What has been said about me is almost laughable, but I’m not laughing. Those words and the judgment behind them have stung me to the core. Obviously, this person has a pretty low opinion of me, and clearly they don’t know me in any real sense. More importantly, unless they grew up with me and was there to watch and see everything I experienced, then there is no possible way that they could begin to understand the complexities of the relationship I had with my father. It was a complex relationship and there were times when the safest choice I could make was not to be around him.
I loved him and sometimes I feared him. It was, what it was and I have nothing to feel guilty about. My father left a mark on my life, and because of that it ruined any chance of us ever having a normal father/daughter relationship. He never got upset with me when I kept my distance and I never felt guilty about it.
After my dad had the stroke that would eventually kill him, I visited him at the hospital as much as I could. My mother wasn’t able to go because she was too weak from her chemo treatments and was she still very susceptible to getting an infection. I had to be completely gowned and gloved to see him, but I was there. But I had always been the one who was there for him throughout the years. When I was a kid there were times when my dad got drunk and he’d cry his heart out. My mother would be fussing at him and he would just sit there crying like a little boy. I was only a child at the time myself, but just the same I’d wet a washcloth and wipe away his tears. I’d say, “Don’t cry daddy,” and he’d hug me. I can’t tell you how many times this happened, because this scenario played itself out a few times over the years. Nevertheless, my kindness never caused my father’s abuse to end, but just the same I was the one who was there to wipe away his tears when he needed me to be. I don’t know why. I’m no martyr. I guess it just felt like the right thing to do.
Just the same, my father always remembered how I had tried to comfort him. Even years later when most of his memories had faded, he always remembered how I used to wipe away his tears. So there I was in the hospital, and I was the one offering him comfort just as I had so many years before. My father knew I was there that day, and he knew I was there with him on the day he died. I’m the last person who ever told him that he was loved, and I’m the person who told him that it was OK to go to sleep and that I’d be there to take care of mom.
He heard me and breathed his last breath just a few hours after I said that to him.

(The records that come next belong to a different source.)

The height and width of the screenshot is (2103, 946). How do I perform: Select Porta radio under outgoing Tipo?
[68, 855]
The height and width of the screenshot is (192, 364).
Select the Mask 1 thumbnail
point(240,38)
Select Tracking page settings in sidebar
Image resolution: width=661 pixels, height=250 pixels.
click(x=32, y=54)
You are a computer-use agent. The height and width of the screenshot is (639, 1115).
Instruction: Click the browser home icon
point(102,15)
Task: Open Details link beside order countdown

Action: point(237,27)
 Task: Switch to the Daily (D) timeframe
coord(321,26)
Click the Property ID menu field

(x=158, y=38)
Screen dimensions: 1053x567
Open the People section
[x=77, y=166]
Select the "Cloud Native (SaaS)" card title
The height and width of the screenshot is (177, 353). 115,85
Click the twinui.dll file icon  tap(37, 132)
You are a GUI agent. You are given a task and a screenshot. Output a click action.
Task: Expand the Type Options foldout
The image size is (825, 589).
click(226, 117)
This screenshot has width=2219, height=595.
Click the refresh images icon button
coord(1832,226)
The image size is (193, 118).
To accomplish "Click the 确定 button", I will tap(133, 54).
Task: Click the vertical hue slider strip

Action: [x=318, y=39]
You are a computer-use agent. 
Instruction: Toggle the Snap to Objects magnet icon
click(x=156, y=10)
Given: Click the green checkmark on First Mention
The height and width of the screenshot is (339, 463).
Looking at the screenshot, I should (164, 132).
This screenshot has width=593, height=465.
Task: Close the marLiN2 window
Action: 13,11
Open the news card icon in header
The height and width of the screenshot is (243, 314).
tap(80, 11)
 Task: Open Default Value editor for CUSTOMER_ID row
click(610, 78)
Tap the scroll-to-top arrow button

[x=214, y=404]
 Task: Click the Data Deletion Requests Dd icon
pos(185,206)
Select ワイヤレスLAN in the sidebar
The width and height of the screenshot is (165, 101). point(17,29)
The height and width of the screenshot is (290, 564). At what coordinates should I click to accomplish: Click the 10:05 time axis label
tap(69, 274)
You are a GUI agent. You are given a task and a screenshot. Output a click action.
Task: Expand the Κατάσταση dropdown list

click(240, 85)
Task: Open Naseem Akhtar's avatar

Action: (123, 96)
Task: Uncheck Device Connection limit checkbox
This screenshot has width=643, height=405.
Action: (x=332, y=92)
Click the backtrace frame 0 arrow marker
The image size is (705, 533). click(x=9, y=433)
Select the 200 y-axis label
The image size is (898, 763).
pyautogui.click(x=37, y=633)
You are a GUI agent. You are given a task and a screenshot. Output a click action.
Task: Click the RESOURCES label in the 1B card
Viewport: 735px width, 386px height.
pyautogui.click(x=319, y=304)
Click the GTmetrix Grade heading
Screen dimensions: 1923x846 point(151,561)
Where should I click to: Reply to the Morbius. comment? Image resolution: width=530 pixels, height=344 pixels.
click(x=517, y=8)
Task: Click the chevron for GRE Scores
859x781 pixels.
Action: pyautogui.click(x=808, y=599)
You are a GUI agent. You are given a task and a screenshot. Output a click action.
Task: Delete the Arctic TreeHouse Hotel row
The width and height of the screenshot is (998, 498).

So for someone to try to intrude on my lasts days I had with my father disgusts me. I’m not too happy with the person who told me about this, but I’m glad they told me, just the same. I always like to know where I stand with people, so in essence they were doing me a favor. Because now I know I have another cancer in my life that needs to be removed.
This is going to be a tough one to let go, but I eventually will.
Now clearly I am not the only person who has gone through something like this as part of their cancer journey. I’m sure my followers who are going through their own cancer journeys could add their own stories about similar experiences. In fact, please do.
My writing colleague and friend, Linda Wastila wrote an amazing story about another kind of betrayal that can take place as part of cancer recovery in her story, “The Comfort of Friends,” which I hope you will read.
The bottom line to all this; cancer is the ultimate dividing line. You will either see the best from the people around you, or you will see the worst. I’ve had some pleasant as well as negative surprises in the past year. I will be fine. In fact I am fine, just the same this has been a rude awakening.
So if anyone is out there listening, I’m awake. Now if only I could get some sleep.